Chapter 1: Medicine in A Democratic Culture (1760 - 1850)

a. I learned several things which surprised me. I was surprised by John C. Gunn's comment that Latin names for medical terminology were "originally made use of to astonish the people." I found this idea interesting, and in keeping with the last sentence of the chapter, which explains that "the democratic interregnum of the nineteenth century was a period of transition, when the traditional forms of mystification had broken down and the modern fortress of objectivity had not yet been built." John C. Gunn and other practitioners of the time, such as William Buchan, advocated to make medicine less "mystical," and more accessible to the public. Using common names, rather than Latin, which most people did not speak, would help to accomplish this by making medicine easier to understand by lay people.

b. The author states that "A profession, by its nature, is an inegalitarian institution; it claims to enjoy a dignity not shared by ordinary occupations and a right to set its own rules and standards." I agree with the author's statement that professions are inegalitarian. People who are less privileged may not have access to education. Professions require education and specialized training, separating professionals from those who don't have access to the same opportunities.

c. I don't agree with Gunn's statement that using Latin names for diseases and medicines were meant to contribute to confusion and fraud. For example, Latin has been considered a universal language in the Western world. The Latin word for an herb is the same among physicians who speak different languages and live in different parts of the world. Latin is also the mother language for all of the Romance languages, including English. Therefore, physicians in England would have used Latin. Doctors in colonial America used the social structure of medicine in eighteenth-century England as a model; early physicians in the U.S. were likely simply copying what physicians in England did, out of practicality due to its establishment as a common language.

d. One thing I have read which applies to an experience I have had with an aspect of the healthcare system is that "much treatment of the sick takes place outside of the doctor's sphere in the home or under alternative practitioners." This is still true, as most people will self-diagnose and self-treat a wide range of illnesses, such as colds, flu, stomach viruses, and cuts. Most illnesses do not require a visit to the doctor, and even when they do, most of the treatment, such as rest, and taking medication, takes place at home. Only more serious illnesses require stays in a hospital or observation of a physician.
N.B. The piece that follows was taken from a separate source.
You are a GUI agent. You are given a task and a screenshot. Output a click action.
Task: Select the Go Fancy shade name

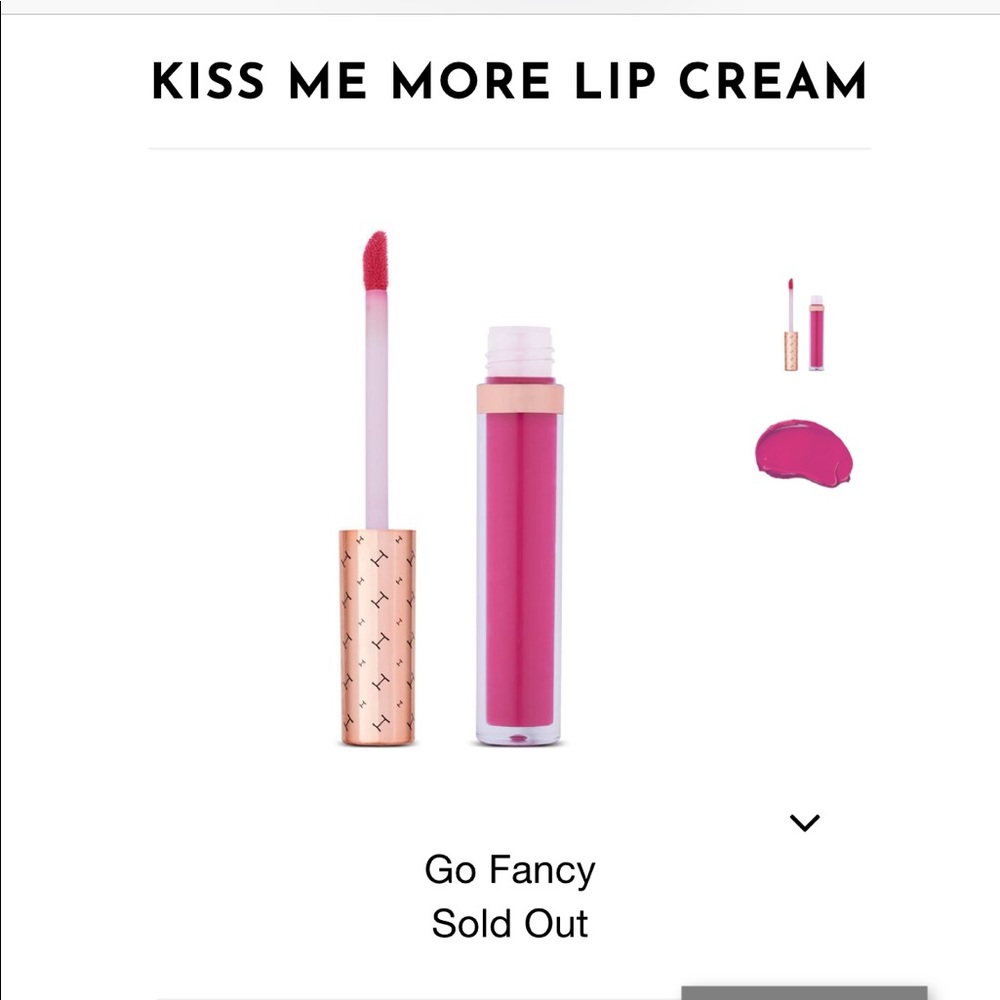pos(511,869)
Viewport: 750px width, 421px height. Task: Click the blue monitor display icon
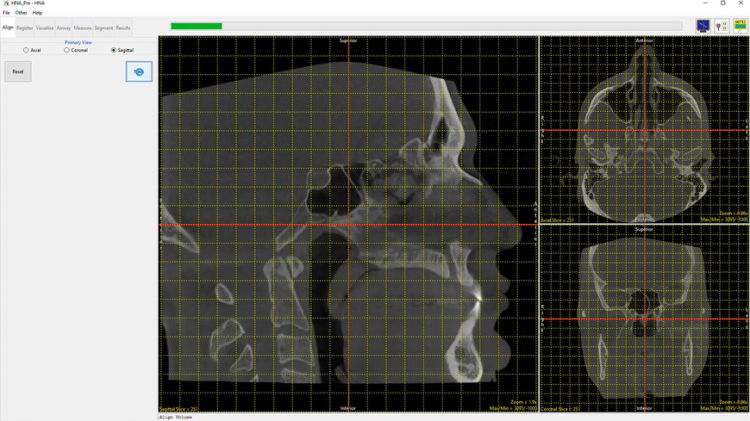[703, 26]
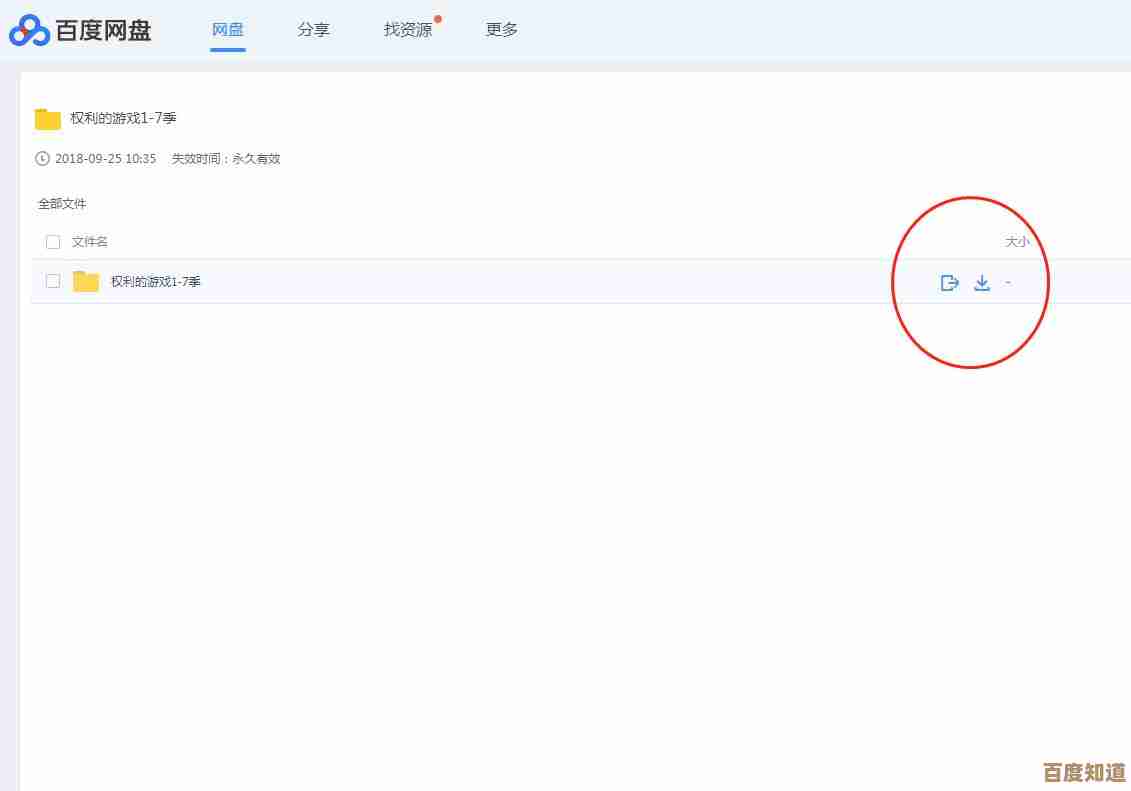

e. I expect that the information in the Starr book will influence my view on how physicians and medical schools operate today. It provided me the opportunity to learn how the medical education and physician licensing practicing existed before its current state. I had never thought of medical education and practice as evolving in the way described by Starr in Chapter 1. Because of this knowledge, I have come to think of our current system as also in development, and have started thinking about ways in which it too, may develop.